Le premier ministre Najib Mikati – lui même actionnaire de banque – a indiqué hier que son gouvernement protège les banques, considérant qu’elles constituent une partie essentielle de l’économie libanaise et non les banquiers, assurant par ailleurs que les dépôts seront garantis jusqu’à hauteur de 100 000 USD à 100%

“Le Liban a aussi besoin des banques et du secteur privé pour le relancer”, juge le premier ministre qui indique qu’il “existe certaines normes établies par le Fonds monétaire international concernant la capacité de l’État à s’acquitter de ses fonctions. Notre but n’est pas de protéger les banques ou de les frapper, sachant que le plan n’a pas été définitivement décidé. Le FMI a établi un cadre pour la solution, et rien n’admet la coercition”.

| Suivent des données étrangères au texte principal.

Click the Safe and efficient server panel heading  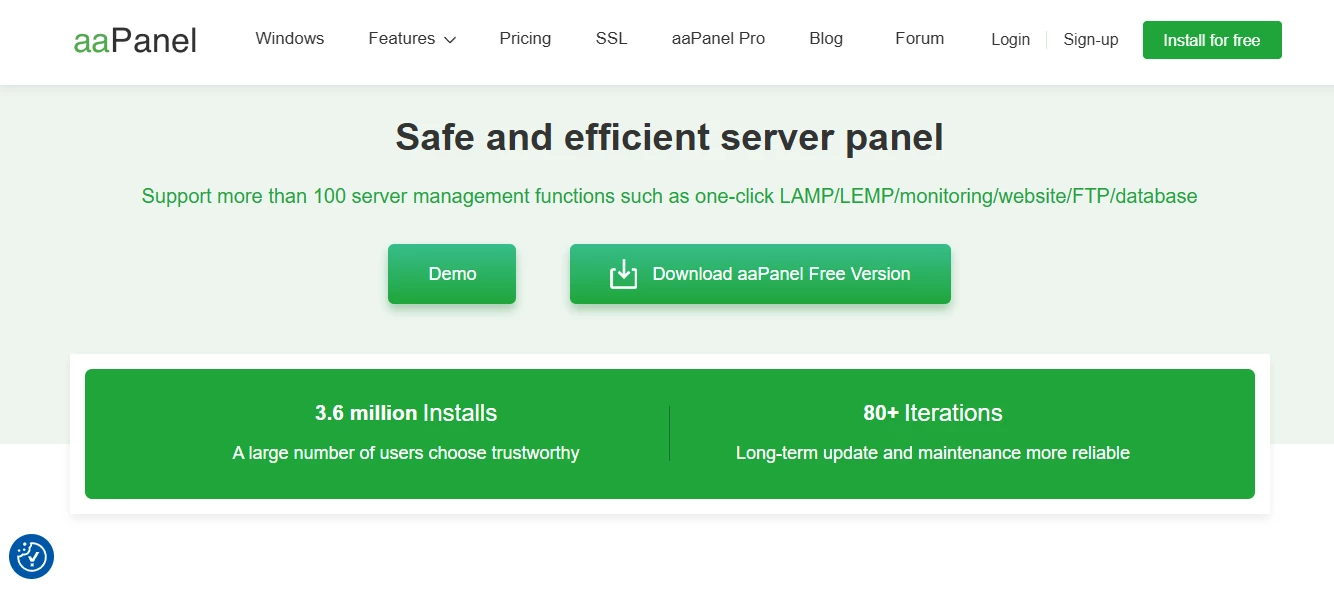669,137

Pour rappel, les banques libanaises et leurs dirigeants sont confrontés à des recours judiciaires et à des poursuites à l’étranger en raison d’une part au gel des dépôts de la population dès novembre 2019 mais également suite à des transferts illégaux à l’étranger et dans le cadre des accusations de détournement de fonds de la Banque du Liban par son gouverneur Riad Salamé.

Il ne s’agit pas de la première fois que le premier ministre qui sera démissionnaire d’ici quelques jours s’exprime à ce sujet. Il avait déjà comparé l’intervention de juges auprès de certaines banques afin d’obtenir des informations demandées pour la poursuite des enquêtes visant le gouverneur de la Banque du Liban à l’invasion israélienne de 1982.